Elk Grove City Council Member Pat Hume on June 9 announced that he plans to run for the Sacramento County Board of Supervisors’ District 5 seat in 2022.
District 5 encompasses more than 650 square miles and includes the Elk Grove, Galt, Rancho Cordova, and Sacramento-San Joaquin Delta communities.
Since current District 5 Supervisor Don Nottoli’s announcement in February that he will not seek reelection, former Elk Grove Mayor Gary Davis and Cosumnes Community Services District Director Jaclyn Moreno also announced that they will run for that seat.
Nottoli has served as the District 5 representative since 1994 and his last contested race was held in 2010 when Wilton resident Lovie Kirkland challenged the incumbent.
Hume, who has served on the City Council since 2006, praised Nottoli for his service.
“Supervisor Nottoli has earned tremendous respect for how well he has represented this district,” he said. “I’ve worked beside him for over a decade, serving on (the) regional board, dealing with transportation, infrastructure and water issues – so I know the issues and the commitment it takes to make a difference.”
As Hume organizes his campaign, he already has received the support from some of his local and regional colleagues, including Elk Grove Mayor Bobbie Singh-Allen and Rancho Cordova Mayor Garret Gatewood.

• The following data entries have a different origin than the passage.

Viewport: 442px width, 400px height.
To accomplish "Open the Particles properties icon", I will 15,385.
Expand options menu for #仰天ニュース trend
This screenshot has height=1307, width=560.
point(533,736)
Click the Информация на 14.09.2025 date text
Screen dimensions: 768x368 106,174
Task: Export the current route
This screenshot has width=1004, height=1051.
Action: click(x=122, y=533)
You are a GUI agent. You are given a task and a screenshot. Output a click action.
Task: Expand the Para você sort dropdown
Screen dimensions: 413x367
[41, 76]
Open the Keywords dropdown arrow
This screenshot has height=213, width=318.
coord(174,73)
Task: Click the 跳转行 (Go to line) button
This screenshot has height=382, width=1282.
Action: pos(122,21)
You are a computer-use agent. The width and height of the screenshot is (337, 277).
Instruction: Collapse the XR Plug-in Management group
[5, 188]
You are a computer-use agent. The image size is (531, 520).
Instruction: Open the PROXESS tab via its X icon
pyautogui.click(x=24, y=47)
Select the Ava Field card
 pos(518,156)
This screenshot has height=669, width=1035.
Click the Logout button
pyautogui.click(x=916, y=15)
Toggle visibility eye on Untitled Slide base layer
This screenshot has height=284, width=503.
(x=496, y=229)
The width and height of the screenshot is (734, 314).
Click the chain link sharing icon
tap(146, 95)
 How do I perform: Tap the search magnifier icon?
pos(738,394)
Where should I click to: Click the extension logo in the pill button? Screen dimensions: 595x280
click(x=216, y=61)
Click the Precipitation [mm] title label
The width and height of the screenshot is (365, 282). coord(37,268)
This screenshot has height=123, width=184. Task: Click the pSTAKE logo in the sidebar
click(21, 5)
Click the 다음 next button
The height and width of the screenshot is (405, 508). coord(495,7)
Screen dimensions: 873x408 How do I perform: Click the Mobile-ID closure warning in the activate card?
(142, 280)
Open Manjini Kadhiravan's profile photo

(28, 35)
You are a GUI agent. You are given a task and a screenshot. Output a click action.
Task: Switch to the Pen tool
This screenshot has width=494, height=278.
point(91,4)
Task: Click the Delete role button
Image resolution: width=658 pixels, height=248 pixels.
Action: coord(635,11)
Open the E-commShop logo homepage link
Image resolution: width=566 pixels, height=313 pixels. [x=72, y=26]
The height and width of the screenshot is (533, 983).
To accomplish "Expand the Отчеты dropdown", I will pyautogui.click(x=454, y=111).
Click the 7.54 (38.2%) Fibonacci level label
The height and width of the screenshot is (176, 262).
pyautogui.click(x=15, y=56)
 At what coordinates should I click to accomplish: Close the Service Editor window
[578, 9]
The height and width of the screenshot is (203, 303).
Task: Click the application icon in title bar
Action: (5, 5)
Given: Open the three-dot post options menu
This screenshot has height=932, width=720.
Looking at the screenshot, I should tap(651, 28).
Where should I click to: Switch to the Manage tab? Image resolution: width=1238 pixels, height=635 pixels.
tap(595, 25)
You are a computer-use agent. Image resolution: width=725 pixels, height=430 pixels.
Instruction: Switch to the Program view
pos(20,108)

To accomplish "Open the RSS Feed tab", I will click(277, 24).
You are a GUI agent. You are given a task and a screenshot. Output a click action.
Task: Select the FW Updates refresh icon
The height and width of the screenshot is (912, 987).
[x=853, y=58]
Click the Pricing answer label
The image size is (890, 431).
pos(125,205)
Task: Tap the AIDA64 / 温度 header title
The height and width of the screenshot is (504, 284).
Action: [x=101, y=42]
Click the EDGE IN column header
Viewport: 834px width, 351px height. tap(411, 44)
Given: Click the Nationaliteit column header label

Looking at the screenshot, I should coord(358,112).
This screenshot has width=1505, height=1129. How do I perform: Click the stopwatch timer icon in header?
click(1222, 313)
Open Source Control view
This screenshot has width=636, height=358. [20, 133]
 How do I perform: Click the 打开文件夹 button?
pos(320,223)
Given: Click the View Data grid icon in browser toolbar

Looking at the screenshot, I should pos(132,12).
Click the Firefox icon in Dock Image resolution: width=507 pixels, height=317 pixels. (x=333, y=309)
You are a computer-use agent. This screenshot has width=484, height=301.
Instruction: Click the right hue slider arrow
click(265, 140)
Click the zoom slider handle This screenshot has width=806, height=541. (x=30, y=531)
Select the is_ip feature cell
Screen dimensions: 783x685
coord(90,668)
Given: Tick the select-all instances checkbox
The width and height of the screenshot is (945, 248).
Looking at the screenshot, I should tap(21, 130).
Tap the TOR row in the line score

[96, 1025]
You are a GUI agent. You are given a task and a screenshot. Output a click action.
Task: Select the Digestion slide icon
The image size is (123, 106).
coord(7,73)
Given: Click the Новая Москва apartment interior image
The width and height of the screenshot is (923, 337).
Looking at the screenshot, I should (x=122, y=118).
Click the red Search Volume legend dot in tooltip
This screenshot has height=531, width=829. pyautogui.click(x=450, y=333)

Hume explained his decision to run for the District 5 seat.
“Originally, I had told people that I didn’t want to run, that I was going to hang up my political spurs, and part of the reason was because of the sort of vitriol in the political environment these days,” he said. “Then I realized that didn’t really sit well with my values, and so I found myself being unhappy that I was avoiding something that might not be fun to do.
“That really didn’t match with me that I kind of consider myself a guy who likes to roll up my sleeves and get in and do the work.”
He added that he desires to represent the district by “setting the example, doing the work and trying to create a better future.”
Hume noted that he will run on the issues of homelessness, transportation, housing and jobs/economic development.
He emphasized the importance of the local region recovering from the COVID-19 pandemic.
“Obviously, the thing in front of mind for everybody right now is recovery from the pandemic,” Hume said. “And coming out of this shutdown, getting schools open – which isn’t a function of the county – helping our businesses recover and making sure the people are in a good place in all of the communities.
Hume also referred to the need to address “perennial” issues.
“You have all of the issues that aren’t going away and need to be addressed, as well, with respect to the homelessness crisis and crime and infrastructure and traffic and all the things, the roads – all of those types of things that are perennial,” he said.
Further addressing homelessness, Hume referred to it as a big issue that is intertwined with mental health programs.
“There needs to be a more coordinated effort between the county – whose purview has a lot of the health and human services aspect – and the outlying cities,” he said.
“I think we need to look at doing something that seeks to address and help these people with the root issues that are making homelessness seem like a viable alternative, and at the same time, you obviously need to address the housing shortage, so we can make housing both more affordable and attainable.”
Hume stressed the need to focus on the drought and water supplies, and making serious road repairs, as opposed to “patching holes.”
With a background that also includes his service on various boards and committees, such as the Capital Southeast Connector Joint Powers Authority Board and the Elk Grove City Affordable Housing Committee, Hume spoke about the importance of experience.
“I think that’s probably my greatest asset is that many of the things that the county deals with in respect to services and land use and infrastructure, I’ve been doing that for the past two decades, and already serve on a lot of the regional boards that would fall under the purview of a supervisorial position.
“So, I’ve been in the trenches, building these relationships for 20 years and I’ve built up a lot of, I think respect, and I’m looking to put that to work to serve the people of the 5th District.”
Hume detailed why he is the best candidate for the supervisor seat.
“I think it’s the fact that I govern in a way that is thoughtful, deliberate and transparent, and so I seek to find solutions and to have dialogue and work collaboratively to try and find a compromise that works for the most amount of people,” he said.
“Even if we choose to agree to disagree, at the end of the discussion, obviously, at least my position was known and that I put some thought into it and that I’ve tried to have a reasonable approach to being solution-oriented.”
Hume added that he likes the idea of moving onto a different position, which would still allow him to assist the residents of Elk Grove.
“That’s a big factor in it is I’m a local government kind of guy,” he said. “I don’t want to do wonk policy under the dome, but the idea that I could still serve the residents of Elk Grove, in a different capacity, is very appealing.”
Hume said that he plans to officially kickoff his campaign later this year.